With the images removed, return every line below exactly as it reads.
[[ Task material open ]]
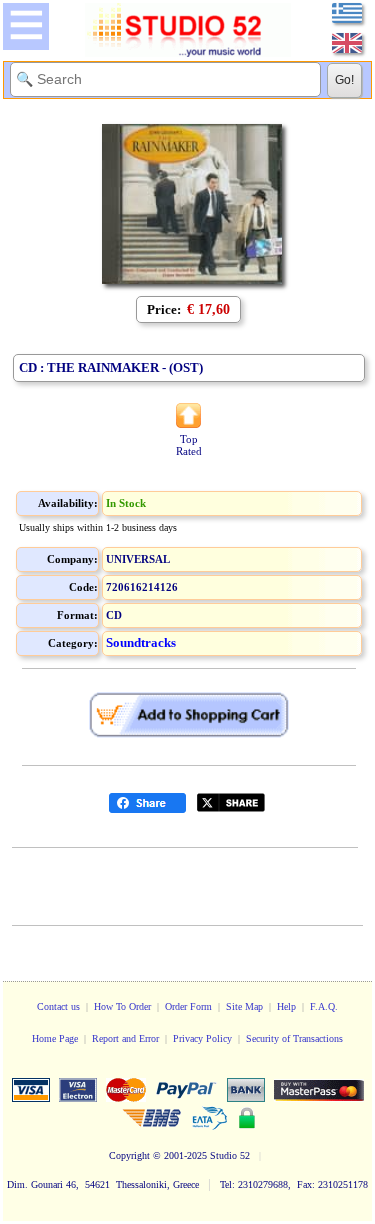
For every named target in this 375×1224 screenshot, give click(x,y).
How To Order (122, 1006)
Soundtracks (141, 642)
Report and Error (125, 1038)
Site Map (244, 1006)
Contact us (58, 1006)
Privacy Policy (202, 1038)
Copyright (129, 1155)
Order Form (188, 1006)
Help (286, 1006)
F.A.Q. (324, 1006)
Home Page (55, 1038)
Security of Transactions (294, 1038)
[[ Task material closed ]]
• Worked solution:
For every named target in this 375×1224 screenshot, give click(x,y).
How To Order (122, 1006)
Soundtracks (141, 642)
Report and Error (125, 1038)
Site Map (244, 1006)
Contact us (58, 1006)
Privacy Policy (202, 1038)
Copyright (129, 1155)
Order Form (188, 1006)
Help (286, 1006)
F.A.Q. (324, 1006)
Home Page (55, 1038)
Security of Transactions (294, 1038)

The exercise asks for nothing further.